You see, as part of my morning routine, one of the first things I do (after stumbling out of bed for the master bathroom) is to weigh myself. It’s all part of this plan to keep myself engaged in the weight loss process, since I’ve been encouraged to keep track of those numbers by Lars, in particular. He (and I, for that matter) just didn’t realize at the time how well I would take that suggestion to heart; these days, I’ll weigh myself multiple times a day, since pre- and post-bathroom visits make a difference (“a pint’s a pound the world around,” as you used to quote to me, albeit for different reasons), let alone pre- and post-workout readings. That latter difference is also what continues to compel me to the gym these days, too; I may not like ‘having’ to go there and do what I do there, but I can’t argue with the results, however temporary they may be.
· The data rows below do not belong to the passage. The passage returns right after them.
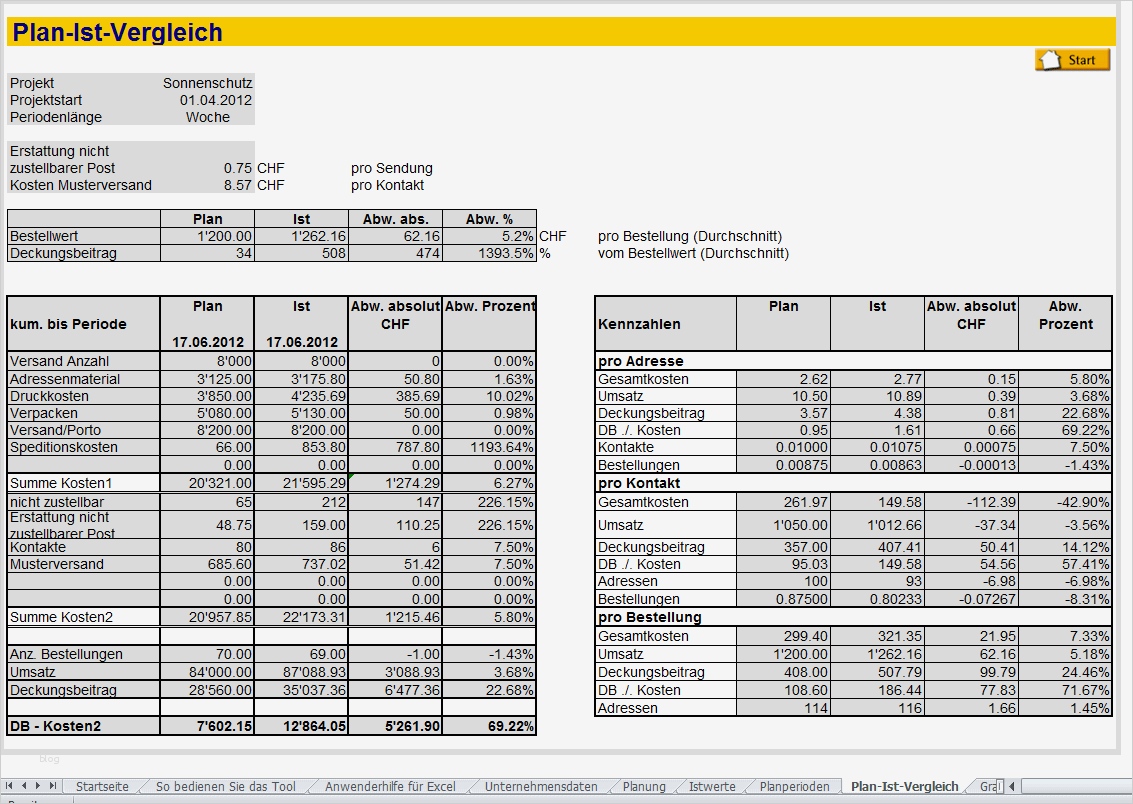The height and width of the screenshot is (804, 1133).
Task: Click the previous-sheet navigation arrow
Action: [24, 786]
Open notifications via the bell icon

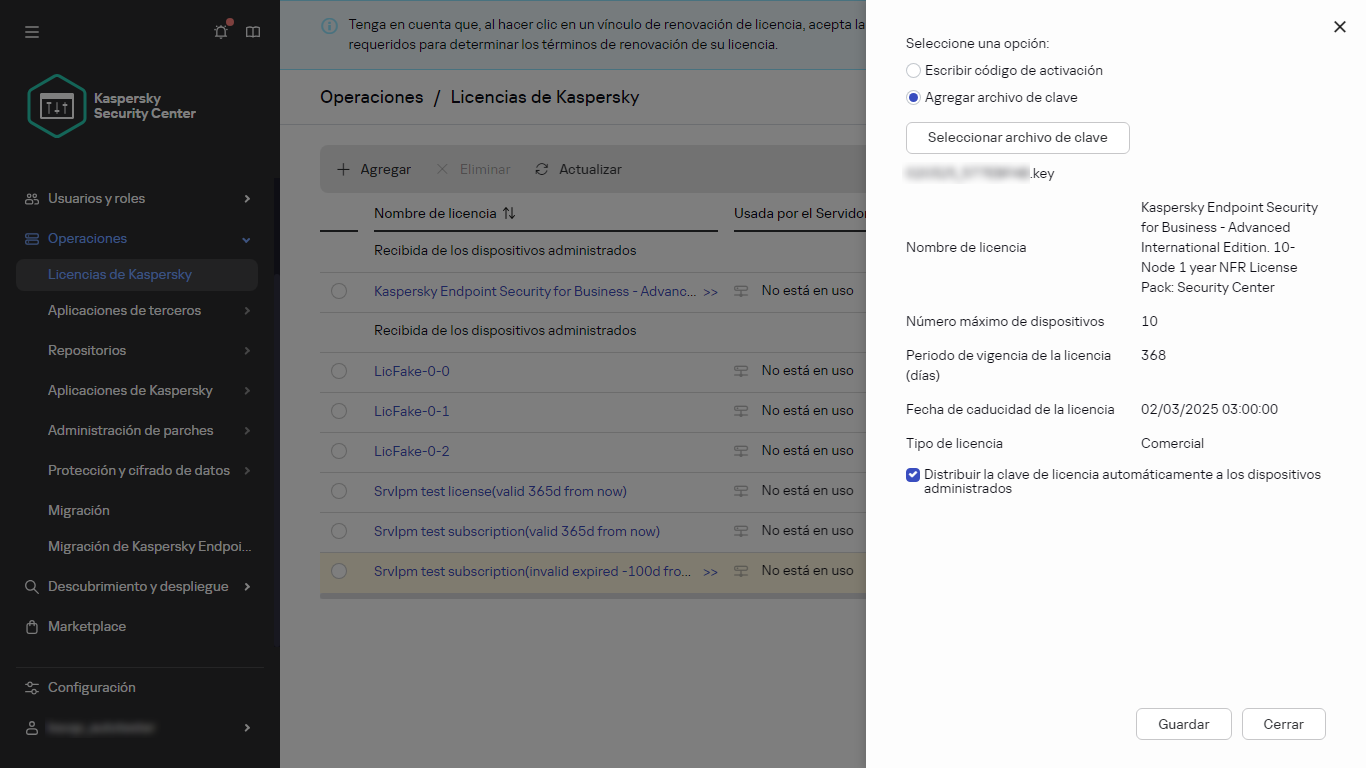coord(220,31)
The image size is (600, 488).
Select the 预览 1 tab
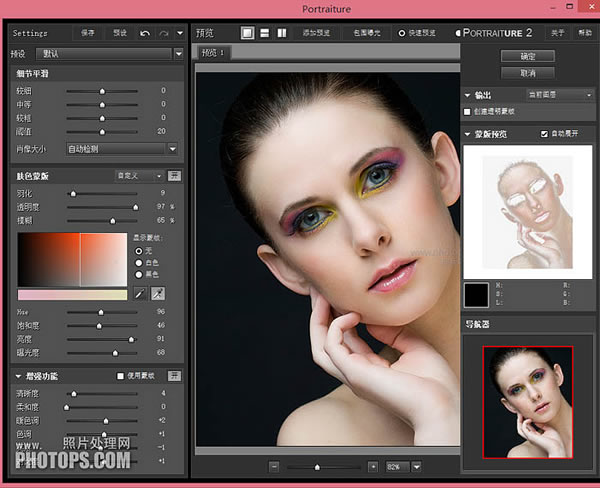pyautogui.click(x=213, y=52)
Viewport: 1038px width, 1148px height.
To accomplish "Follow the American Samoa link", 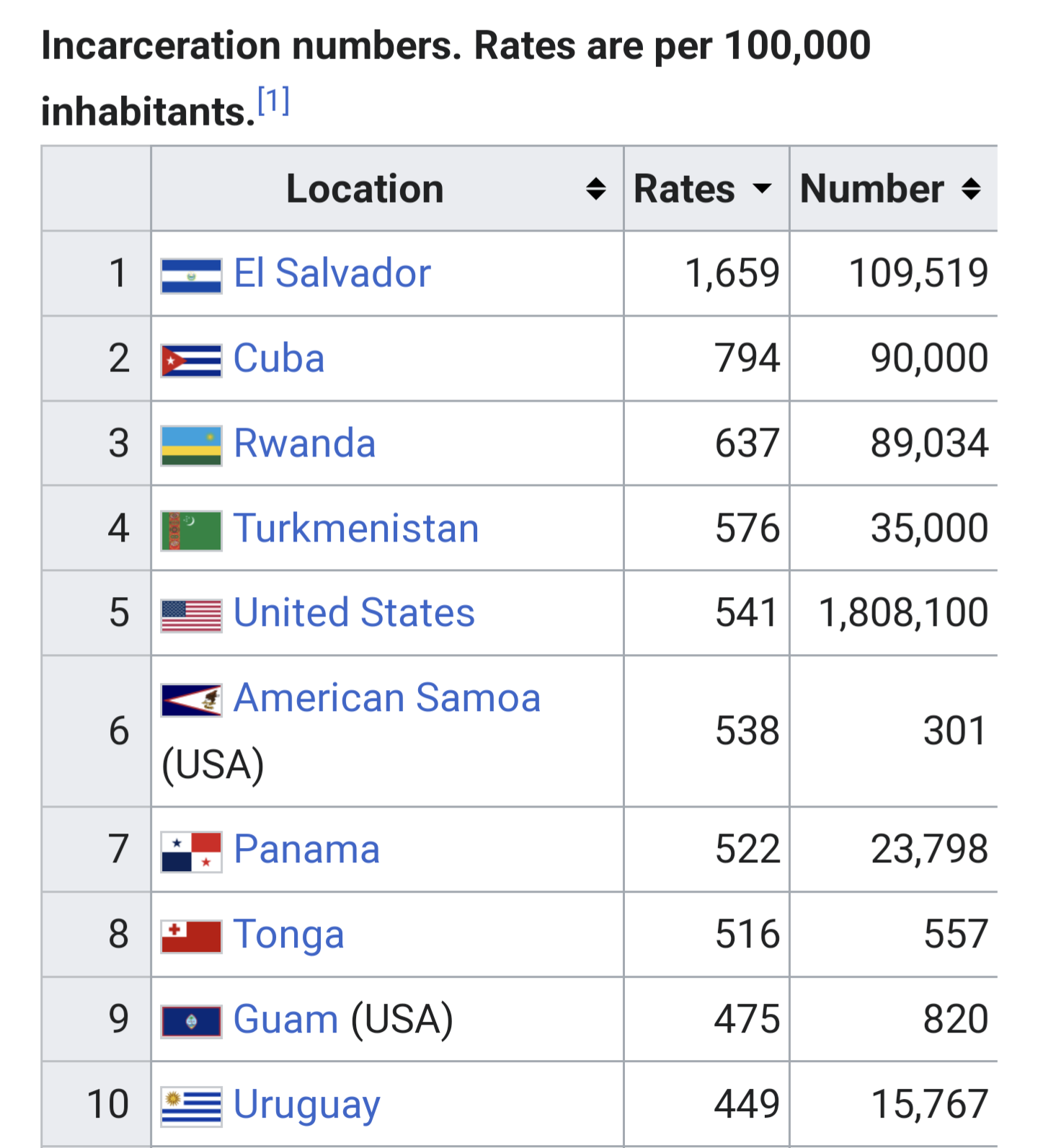I will pos(387,697).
And at the moment, I find myself rather in need of some results, as I’m yet again tipping the scales above the dreaded two-fifteen line first thing in the morning. Not so much as I was yesterday, to be sure, but I happen to know that Lars is going to ask me what my latest reading was, and I hate to disappoint him with a number that’s noticeably worse than last week – and any number above that red line would be noticeable. A half pound, even a full pound, could be written off as a rounding error, but once the line is crossed, well… that has to be prevented at all costs.
So, with daylight seeping into the bedroom even at the ridiculous hour of five o’clock, I find myself concluding that I’d be better off going all-in on getting up and heading to the gym, rather than returning to bed and running the risk of blinking the next hour or two out of existence. If I hurry, I might even be able to make it to the ‘office’ at a reasonable hour (rather than showing up just before noon, like I did yesterday – which, in any event, would be long after I’m supposed to be in Rosemont), and put in some ‘work’ before heading out to meet Lars today.
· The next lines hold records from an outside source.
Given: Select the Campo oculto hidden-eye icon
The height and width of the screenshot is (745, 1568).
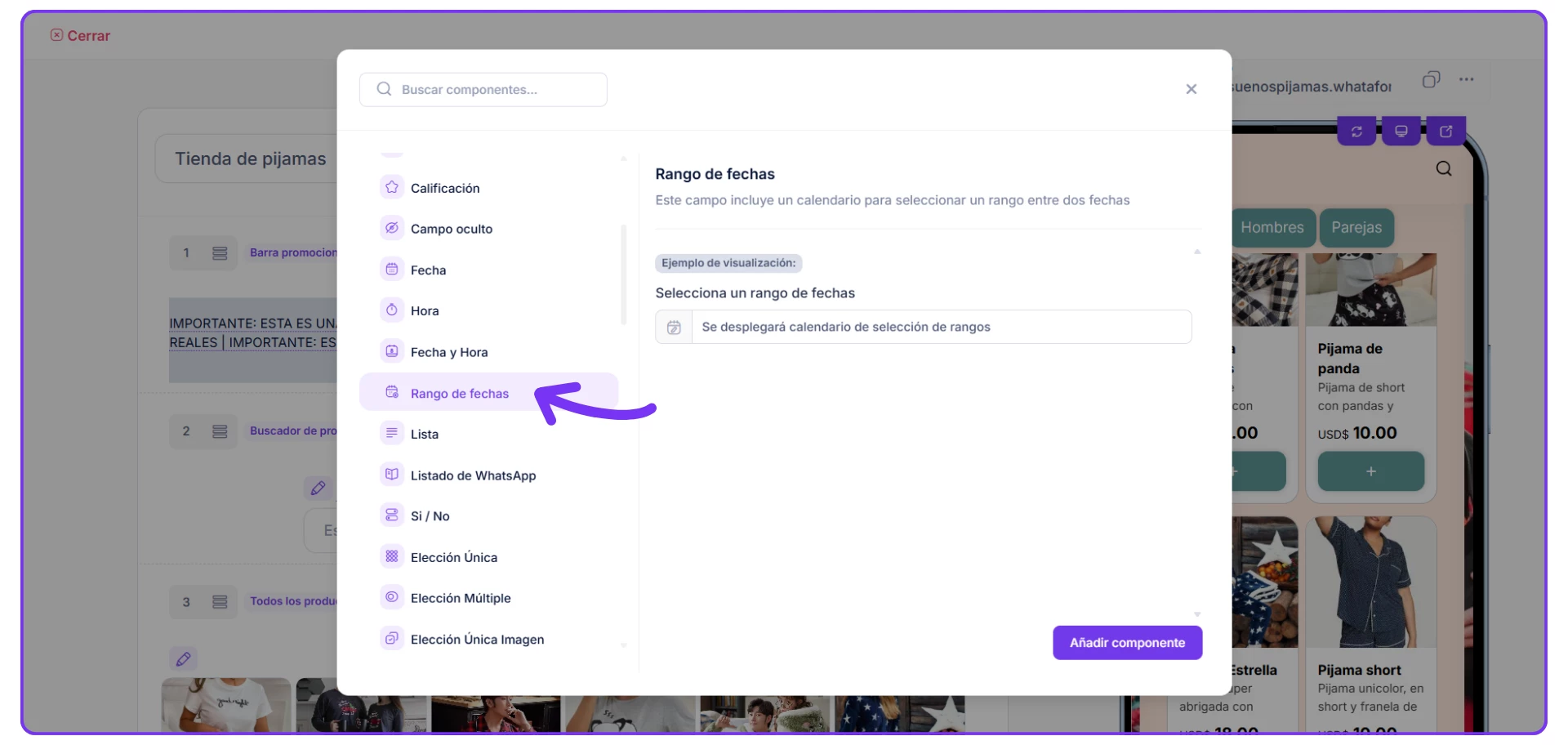Looking at the screenshot, I should click(x=392, y=229).
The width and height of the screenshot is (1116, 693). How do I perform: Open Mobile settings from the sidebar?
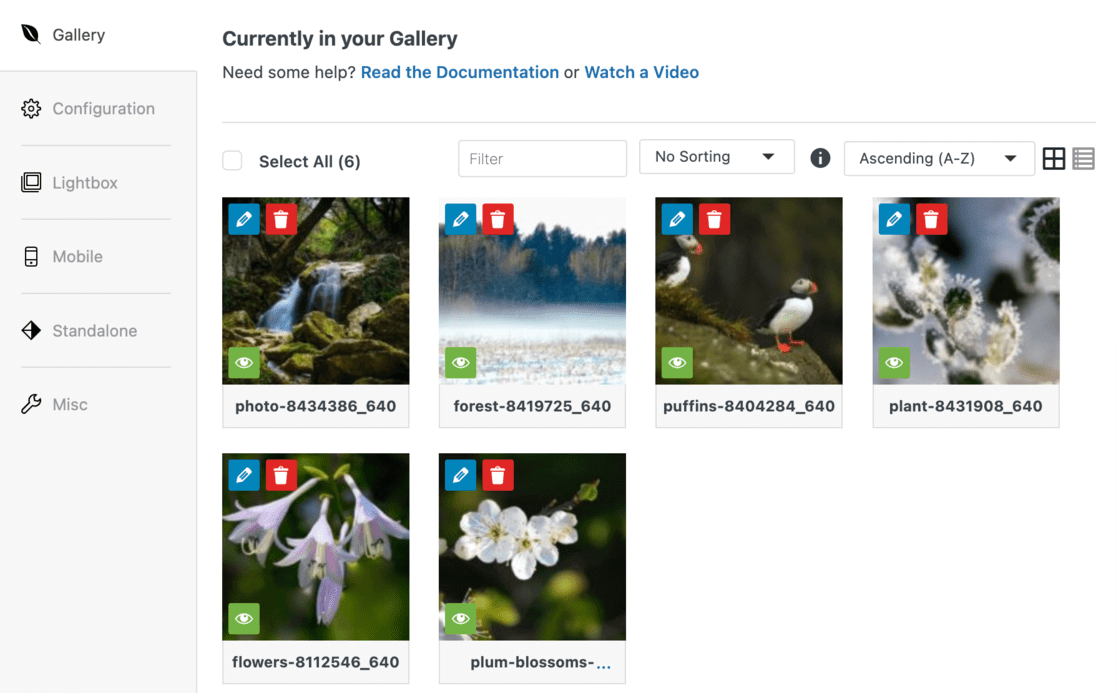pos(77,256)

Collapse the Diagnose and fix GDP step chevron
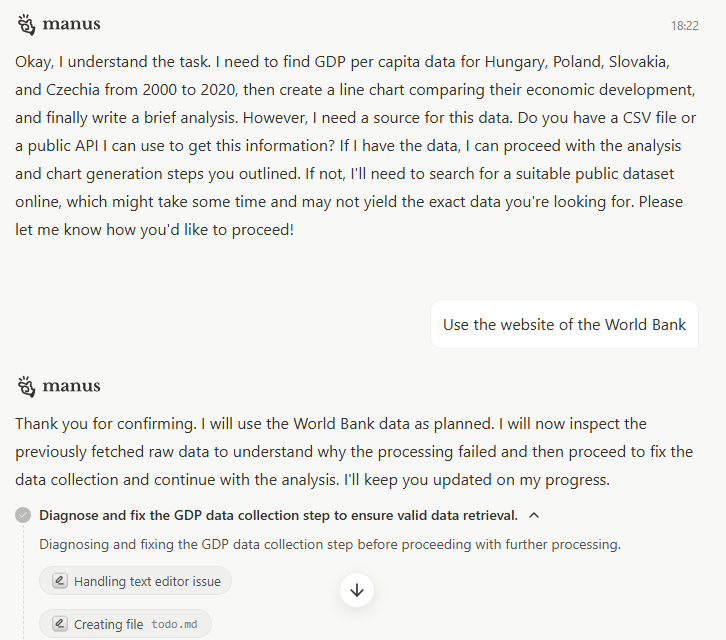(534, 515)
At the same time, I realize that, by putting in a pre-walk workout like this, as opposed to just going to the mall and meeting up with him as I am, I’m putting my thumb on the scale – or would that be putting it underneath the scale, so as to make it give a lower reading than it might otherwise? Sure, it would be an actual reading I’d be reporting on; it’s not as if I’d be faking the number. But since I don’t usually hit the gym and sweat off a couple of pounds beforehand, it wouldn’t be a proper, apples-to-apples comparison to the number I gave him last week (whatever it may have been; I honestly can’t remember). I really should be owning up to the fact that I’m waking up heavier than I was back then.
Then again, if I put in the effort today, why shouldn’t it get the recognition it deserves? So it’s more than I did last week, or even most weeks; it’s still something actually done, and if it gets results, why not acknowledge it? Besides, I really feel the need to get the weigh-in down below that two-fifteen line before he asks me about my situation. If I have to ‘cheat’ by doing more work toward that end, is it really ‘cheating’?


Anyway, now that I’ve put in my time and effort, and I’m back under that all-important line, I’d best get on with the rest of the day. As always, honey, keep an eye on me, and wish me luck; I’m going to need it.